21 Le reste des actions de Ménahem, et tout ce qu'il fit, cela n'est-il pas écrit au livre des Chroniques des rois d'Israël?
22 Et Ménahem s'endormit avec ses pères, et Pékachia, son fils, régna à sa place.
23 La cinquantième année d'Asaria, roi de Juda, Pékachia, fils de Ménahem, devint roi sur Israël à Samarie, et il régna deux ans.
24 Il fit ce qui est mauvais aux yeux de l'Éternel. Il ne se détourna point des péchés de Jéroboam, fils de Nébat, par lesquels il avait fait pécher Israël.
25 Et Pékach, fils de Rémalia, son officier, fit une conspiration contre lui et le frappa, à Samarie, dans le palais de la maison du roi, avec Argob et Arié, ayant avec lui cinquante hommes des enfants des Galaadites.
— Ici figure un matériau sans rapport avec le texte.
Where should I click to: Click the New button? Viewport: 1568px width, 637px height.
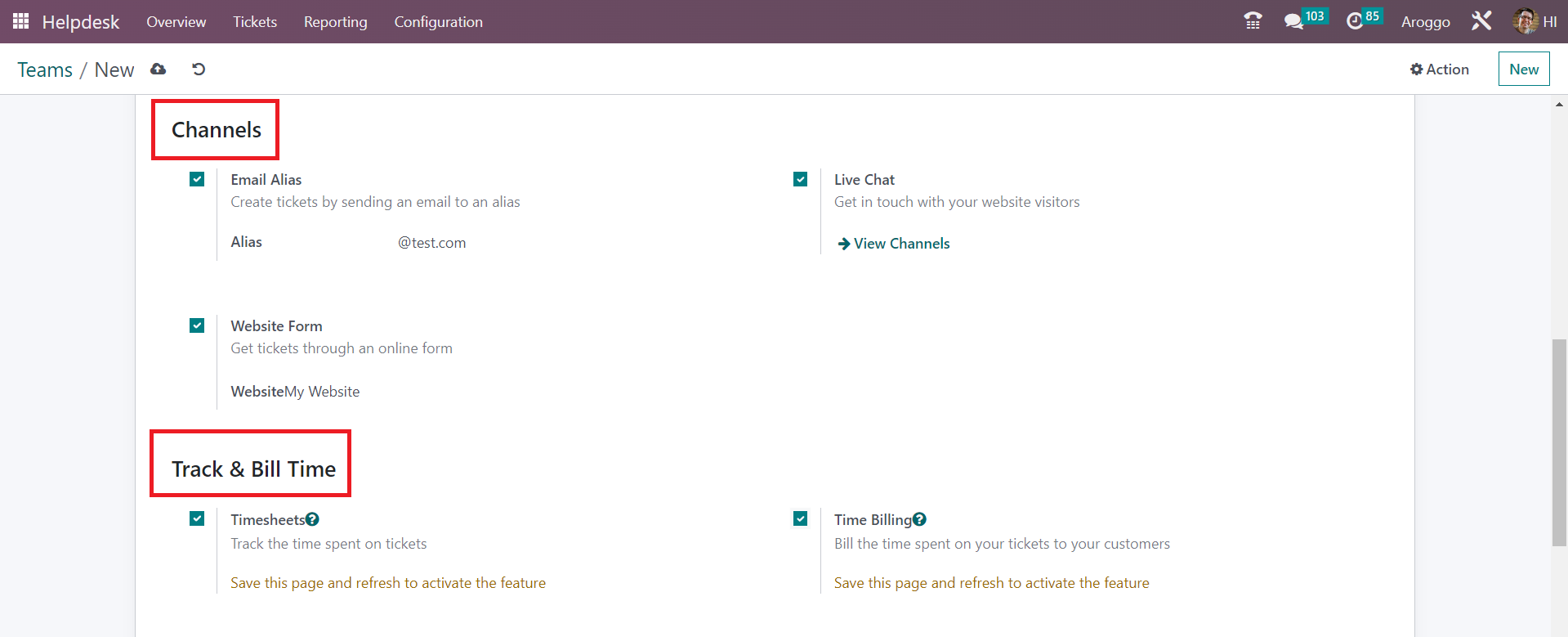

Ainsi il le tua, et il régna à sa place.
26 Le reste des actions de Pékachia, et tout ce qu'il fit, voici, cela est écrit au livre des Chroniques des rois d'Israël.
27 La cinquante-deuxième année d'Asaria, roi de Juda, Pékach, fils de Rémalia, devint roi sur Israël, à Samarie, et il régna vingt ans.
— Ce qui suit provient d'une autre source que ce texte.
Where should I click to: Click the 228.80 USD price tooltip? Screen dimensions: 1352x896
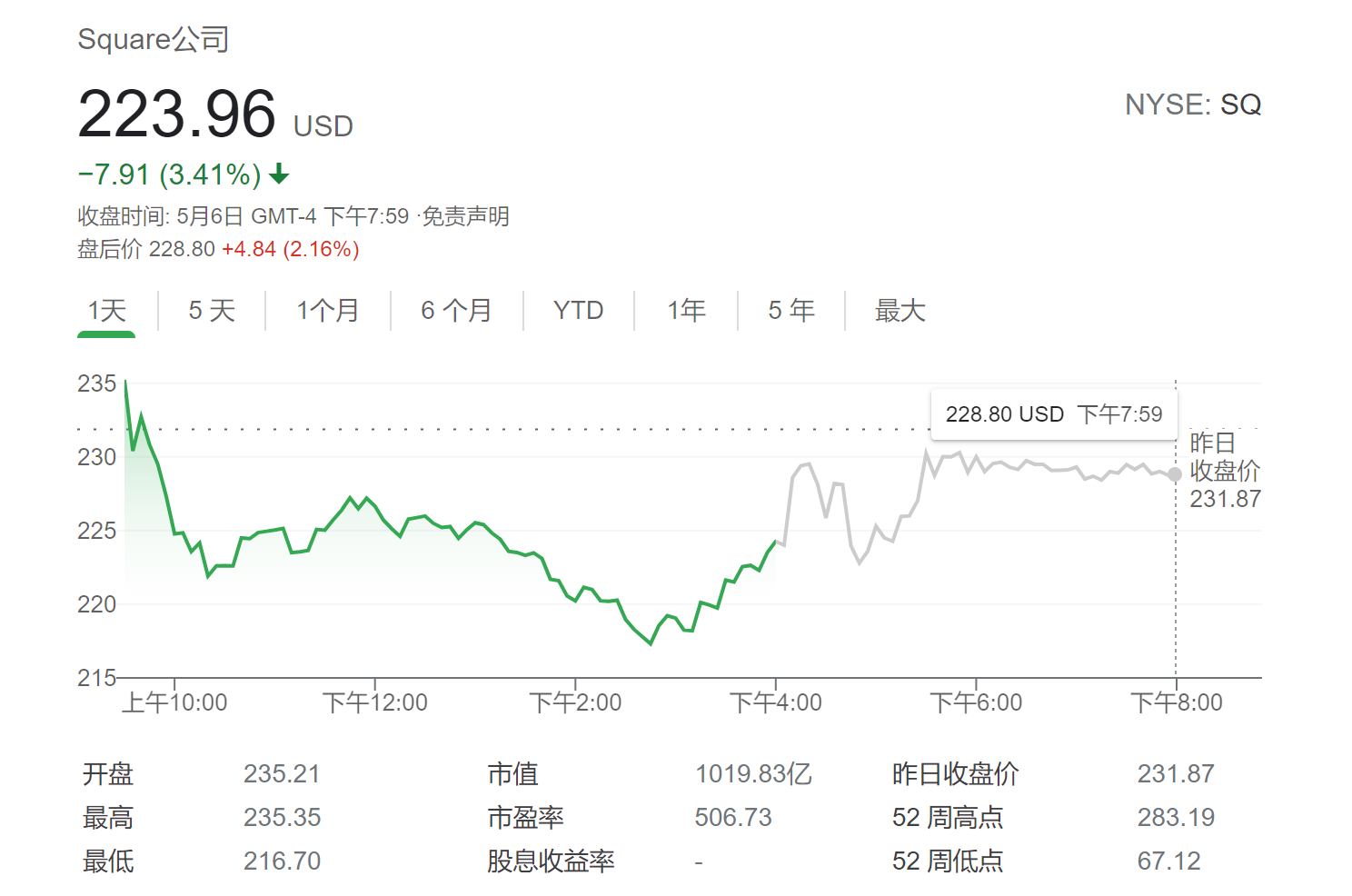[x=1052, y=413]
28 Il fit ce qui est mauvais aux yeux de l'Éternel; et il ne se détourna point des péchés de Jéroboam, fils de Nébat, par lesquels il avait fait pécher Israël.
29 Du temps de Pékach, roi d'Israël, Tiglath-Piléser, roi d'Assyrie, vint et prit Ijjon, Abel-Beth-Maaca, Janoach, Kédès, Hatsor, Galaad, la Galilée, tout le pays de Nephthali, et il en transporta le peuple en Assyrie.
30 Et Osée, fils d'Éla, fit une conspiration contre Pékach, fils de Rémalia, le frappa et le tua; et il devint roi à sa place, la vingtième année de Jotham, fils d'Ozias.
31 Le reste des actions de Pékach, et tout ce qu'il fit, voici, cela est écrit au livre de Chroniques des rois d'Israël.
32 La seconde année de Pékach, fils de Rémalia, roi d'Israël, Jotham, fils d'Ozias, roi de Juda, commença à régner.
33 Il était âgé de vingt-cinq ans quand il commença à régner, et il régna seize ans à Jérusalem. Sa mère s'appelait Jérusha, fille de Tsadok.
34 Il fit ce qui est droit aux yeux de l'Éternel, il fit tout comme avait fait Ozias, son père.
35 Seulement les hauts lieux ne furent point ôtés. Le peuple sacrifiait encore et faisait des encensements dans les hauts lieux. Ce fut lui qui bâtit la porte Haute de la maison de l'Éternel.
36 Le reste des actions de Jotham, et tout ce qu'il fit, n'est-il pas écrit au livre des Chroniques des rois de Juda?
37 En ces jours-là, l'Éternel commença d'envoyer contre Juda Retsin, roi de Syrie, et Pékach, fils de Rémalia.
38 Et Jotham s'endormit avec ses pères, et fut enseveli avec ses pères dans la cité de David, son père. Et Achaz, son fils, régna à sa place.